Assignment 1
Answer from the passage about David's writing work. (a) Which program did he use for his screenplays? (b) For whom did he say he wrote Supergirl? (c) Where did his earnings from "But I Digress..." go?
Assignment 2
Pick up the passage about David's writing work right after its final sentence and continue it.

Document segment
David (at far right) on a panel on comic book writing at the 2009 Brooklyn Book Festival. Beside him (left to right) are Jim McCann, Dan Slott and Fred Van Lente.

David stated that he tried to block out different days and different times to work on different projects. He usually worked in the morning, for example, on novels, and did comics-related work in the afternoon. Having previously used Smith Corona typewriters, he wrote on a Sony Vaio desktop computer, using Microsoft Word for his comics and novel work, and Final Draft for his screenplays. When writing novels, he sometimes outlined the story, and sometimes improvised as he was writing. Following his stroke in December 2012, David began using DragonDictate to write. Todd McFarlane's original art for the cover of The Incredible Hulk #340, featuring Wolverine, which McFarlane gave to David as a gift, hung in David's office.

David previously wrote his comic book scripts using the Marvel Method, but due to his tendency to overplot, as during his collaboration with McFarlane on The Incredible Hulk, he switched to the full script method, which he continued to use as of 2003. He stated that he preferred to plot his comics stories in six-month arcs. He stated that when he worked on a particular title, he always did so with a particular person or group of people in mind to which he dedicated it, explaining that he had written Supergirl for his daughters, Young Justice for a son he might one day have had and The Incredible Hulk for his first wife, Myra, who first urged him to accept the job of writing that book. David further explained that the events of his own life were sometimes reflected in his work, as when, for example, following the breakup of his first marriage, the direction of The Incredible Hulk faltered, with the Hulk wandering the world aimlessly, hopelessly looking to be loved.

David stated that his favorite female character of his own creation was Lee, the protagonist of Fallen Angel, which he said is derived from the positive female fan reaction to that character. Characters that David did not write but which he expressed an interest in writing for the comics medium included Batman, Tarzan, Doc Savage, the Dragonriders of Pern, the Steed/Peel Avengers, and Dracula. He specifically mentioned interest in writing a Tarzan vs. the Phantom story.

===Other published work===
- Before David became a professional writer, he wrote fan fiction, examples of which include The TARDIS at Pooh Corner.
- David began writing his weekly opinion column, "But I Digress...", in Comics Buyer's Guide, which first appeared in the July 27, 1990 edition, agreeing to do the column on the suggestion of an anonymous fan to Comics Buyer's Guide editors Don and Maggie Thompson, David credited the existence of the column to Harlan Ellison, whom he attempted to emulate with the column, and who wrote the introduction to the 1994 But I Digress collection. David donated his earnings from the column to the Comic Book Legal Defense Fund. David continued the column following CBGs switch to a monthly magazine format in 2004, until the magazine ceased publication in March 2013. A second collection, More Digressions, was published by Mad Norwegian Press in June 2009. He used the column to comment on the state of the industry, which sometimes brought him into conflict with other creators in his column, and even put him in the position of criticizing the publishers he did work for. In his memoir, he admitted, "My employers were incredibly good sports about it."

Information shown
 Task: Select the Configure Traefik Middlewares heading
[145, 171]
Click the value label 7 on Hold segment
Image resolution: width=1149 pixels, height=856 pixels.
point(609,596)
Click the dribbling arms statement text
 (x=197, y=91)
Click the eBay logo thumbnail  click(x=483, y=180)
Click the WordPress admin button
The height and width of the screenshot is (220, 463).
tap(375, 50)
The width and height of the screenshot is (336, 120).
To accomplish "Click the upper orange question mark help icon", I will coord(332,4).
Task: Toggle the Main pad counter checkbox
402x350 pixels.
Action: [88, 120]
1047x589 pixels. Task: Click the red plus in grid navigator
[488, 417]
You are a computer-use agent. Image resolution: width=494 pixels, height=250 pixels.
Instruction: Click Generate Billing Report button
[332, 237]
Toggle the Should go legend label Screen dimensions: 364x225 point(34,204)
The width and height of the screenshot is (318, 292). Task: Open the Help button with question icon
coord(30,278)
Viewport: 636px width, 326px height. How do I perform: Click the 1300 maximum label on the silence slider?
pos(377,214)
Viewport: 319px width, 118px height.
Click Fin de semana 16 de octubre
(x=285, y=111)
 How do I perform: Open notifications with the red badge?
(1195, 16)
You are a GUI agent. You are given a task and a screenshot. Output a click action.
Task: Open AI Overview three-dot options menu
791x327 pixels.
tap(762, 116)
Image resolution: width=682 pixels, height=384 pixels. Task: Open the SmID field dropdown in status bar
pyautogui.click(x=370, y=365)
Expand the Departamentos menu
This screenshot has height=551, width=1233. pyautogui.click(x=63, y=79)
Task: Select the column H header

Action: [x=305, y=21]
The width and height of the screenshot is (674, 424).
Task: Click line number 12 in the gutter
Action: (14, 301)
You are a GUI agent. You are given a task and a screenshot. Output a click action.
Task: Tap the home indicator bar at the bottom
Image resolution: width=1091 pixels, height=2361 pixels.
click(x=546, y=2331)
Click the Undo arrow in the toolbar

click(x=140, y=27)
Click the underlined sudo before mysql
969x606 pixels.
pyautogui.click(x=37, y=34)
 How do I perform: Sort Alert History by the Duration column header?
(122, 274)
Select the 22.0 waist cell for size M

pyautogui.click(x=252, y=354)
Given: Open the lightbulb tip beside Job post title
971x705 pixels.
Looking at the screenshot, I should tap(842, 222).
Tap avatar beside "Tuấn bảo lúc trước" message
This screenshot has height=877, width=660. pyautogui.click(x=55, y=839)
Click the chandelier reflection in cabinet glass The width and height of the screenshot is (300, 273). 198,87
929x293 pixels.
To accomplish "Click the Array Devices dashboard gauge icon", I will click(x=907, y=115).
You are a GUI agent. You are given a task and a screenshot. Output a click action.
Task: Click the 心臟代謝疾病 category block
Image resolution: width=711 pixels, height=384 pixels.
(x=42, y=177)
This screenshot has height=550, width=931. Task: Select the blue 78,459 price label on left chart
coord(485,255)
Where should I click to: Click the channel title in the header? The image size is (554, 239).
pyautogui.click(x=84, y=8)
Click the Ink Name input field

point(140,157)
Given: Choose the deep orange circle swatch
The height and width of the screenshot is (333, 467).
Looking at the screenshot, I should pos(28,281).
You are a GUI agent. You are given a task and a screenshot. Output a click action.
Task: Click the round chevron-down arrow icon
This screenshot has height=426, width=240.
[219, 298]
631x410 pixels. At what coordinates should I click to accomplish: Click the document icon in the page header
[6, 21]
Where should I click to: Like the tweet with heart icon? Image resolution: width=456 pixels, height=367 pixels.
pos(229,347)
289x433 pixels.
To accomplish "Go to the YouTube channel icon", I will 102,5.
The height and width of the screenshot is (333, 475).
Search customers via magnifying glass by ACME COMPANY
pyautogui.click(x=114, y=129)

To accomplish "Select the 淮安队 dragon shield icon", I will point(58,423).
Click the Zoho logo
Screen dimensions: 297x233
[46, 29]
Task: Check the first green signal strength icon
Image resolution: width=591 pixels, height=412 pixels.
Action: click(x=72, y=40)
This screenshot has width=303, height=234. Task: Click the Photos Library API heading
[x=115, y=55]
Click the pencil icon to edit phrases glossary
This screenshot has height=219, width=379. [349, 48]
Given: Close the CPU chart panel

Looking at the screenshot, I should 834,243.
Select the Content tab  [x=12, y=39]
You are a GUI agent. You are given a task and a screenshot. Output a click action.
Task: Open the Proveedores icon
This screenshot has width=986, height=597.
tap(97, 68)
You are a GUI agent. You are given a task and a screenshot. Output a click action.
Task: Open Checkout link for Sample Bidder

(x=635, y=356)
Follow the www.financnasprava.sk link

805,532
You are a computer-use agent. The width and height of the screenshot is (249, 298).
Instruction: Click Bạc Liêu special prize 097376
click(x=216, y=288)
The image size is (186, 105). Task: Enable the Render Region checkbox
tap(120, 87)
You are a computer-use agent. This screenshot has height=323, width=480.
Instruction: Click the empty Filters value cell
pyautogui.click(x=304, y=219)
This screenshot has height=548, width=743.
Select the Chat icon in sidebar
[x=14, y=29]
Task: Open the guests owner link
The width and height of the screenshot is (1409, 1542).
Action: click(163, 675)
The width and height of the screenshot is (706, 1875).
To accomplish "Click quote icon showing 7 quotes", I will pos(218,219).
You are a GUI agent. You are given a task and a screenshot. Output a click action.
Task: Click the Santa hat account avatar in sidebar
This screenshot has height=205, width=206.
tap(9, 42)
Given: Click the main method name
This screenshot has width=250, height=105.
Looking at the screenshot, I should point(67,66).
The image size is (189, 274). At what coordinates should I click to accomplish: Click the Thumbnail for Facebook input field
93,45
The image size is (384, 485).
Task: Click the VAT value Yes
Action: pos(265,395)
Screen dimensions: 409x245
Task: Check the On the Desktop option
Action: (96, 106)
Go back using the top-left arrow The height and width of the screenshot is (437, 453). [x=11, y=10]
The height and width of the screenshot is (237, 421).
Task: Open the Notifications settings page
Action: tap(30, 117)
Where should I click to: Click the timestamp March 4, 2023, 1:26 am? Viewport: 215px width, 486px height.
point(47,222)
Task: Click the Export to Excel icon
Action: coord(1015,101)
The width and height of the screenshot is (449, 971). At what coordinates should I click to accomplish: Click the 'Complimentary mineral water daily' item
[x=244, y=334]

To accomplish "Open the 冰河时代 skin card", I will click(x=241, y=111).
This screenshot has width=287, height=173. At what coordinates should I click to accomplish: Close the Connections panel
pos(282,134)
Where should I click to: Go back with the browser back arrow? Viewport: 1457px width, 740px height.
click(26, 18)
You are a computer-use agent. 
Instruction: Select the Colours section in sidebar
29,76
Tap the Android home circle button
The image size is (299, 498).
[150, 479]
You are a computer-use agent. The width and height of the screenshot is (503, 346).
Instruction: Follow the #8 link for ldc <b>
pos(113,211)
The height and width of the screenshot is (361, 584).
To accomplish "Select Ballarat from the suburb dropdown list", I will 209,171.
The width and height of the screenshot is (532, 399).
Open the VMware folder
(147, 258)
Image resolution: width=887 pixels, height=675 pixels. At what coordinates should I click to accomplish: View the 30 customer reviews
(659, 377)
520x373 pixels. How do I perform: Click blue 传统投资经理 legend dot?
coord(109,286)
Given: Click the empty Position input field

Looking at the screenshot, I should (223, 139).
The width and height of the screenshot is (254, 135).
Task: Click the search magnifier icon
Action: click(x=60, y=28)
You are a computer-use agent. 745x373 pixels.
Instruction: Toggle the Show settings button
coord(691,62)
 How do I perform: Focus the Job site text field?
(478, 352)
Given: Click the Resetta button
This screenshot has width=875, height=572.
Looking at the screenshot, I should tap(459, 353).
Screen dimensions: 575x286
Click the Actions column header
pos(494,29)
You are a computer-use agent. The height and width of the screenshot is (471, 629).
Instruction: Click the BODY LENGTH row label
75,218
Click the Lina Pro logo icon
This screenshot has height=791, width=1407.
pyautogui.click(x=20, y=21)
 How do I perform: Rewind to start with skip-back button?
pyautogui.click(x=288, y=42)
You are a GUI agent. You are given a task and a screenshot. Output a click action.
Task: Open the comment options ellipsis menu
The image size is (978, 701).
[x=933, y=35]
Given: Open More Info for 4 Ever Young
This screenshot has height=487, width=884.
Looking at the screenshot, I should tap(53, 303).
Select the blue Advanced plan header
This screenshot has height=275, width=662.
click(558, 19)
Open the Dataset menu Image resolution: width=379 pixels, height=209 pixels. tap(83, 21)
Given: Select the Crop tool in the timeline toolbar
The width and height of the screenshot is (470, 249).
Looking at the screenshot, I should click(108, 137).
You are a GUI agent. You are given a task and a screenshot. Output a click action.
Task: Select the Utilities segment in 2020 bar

Exercise answer 1
(a) Final Draft
(b) His daughters
(c) The Comic Book Legal Defense Fund

Exercise answer 2
- David assisted Star Trek actor James Doohan with Doohan's 1996 autobiography, Beam Me Up, Scotty.
- An interview with David appeared in the first volume of Writers on Comic Scriptwriting in 2002.
- David's instructional book, Writing for Comics with Peter David, was published by Impact Books in June 2006. A second edition, Writing for Comics and Graphic Novels with Peter David, was published in August 2009.
- David's short story, "Colors Seen by Candlelight", appeared in Tales of Zorro, the first collection of original Zorro short fiction ever authorized by Zorro Productions, Inc. The anthology, edited by Richard Dean Starr, was published by Moonstone Books in 2008.
- In 2009 David organized a satirical round-robin story called "Potato Noon", organized by David and hosted on his website. which was inspired by the announcement of Russet Noon, an unauthorized fan fiction novel based on Stephenie Meyer's Twilight series. Authors including Hugh Casey, Keith R.A. DeCandido, and Kevin Killiany participated in the story, with characters such as Michael Dukakis, Dan Quayle, and Ernest Hemingway appearing alongside satirical versions of Meyer's characters. David conceived the satire as a not-for-profit venture, and while he had no plans to publish the completed "Potato Moon", he allowed for the possibility of a future charity release to benefit the Comic Book Legal Defense Fund.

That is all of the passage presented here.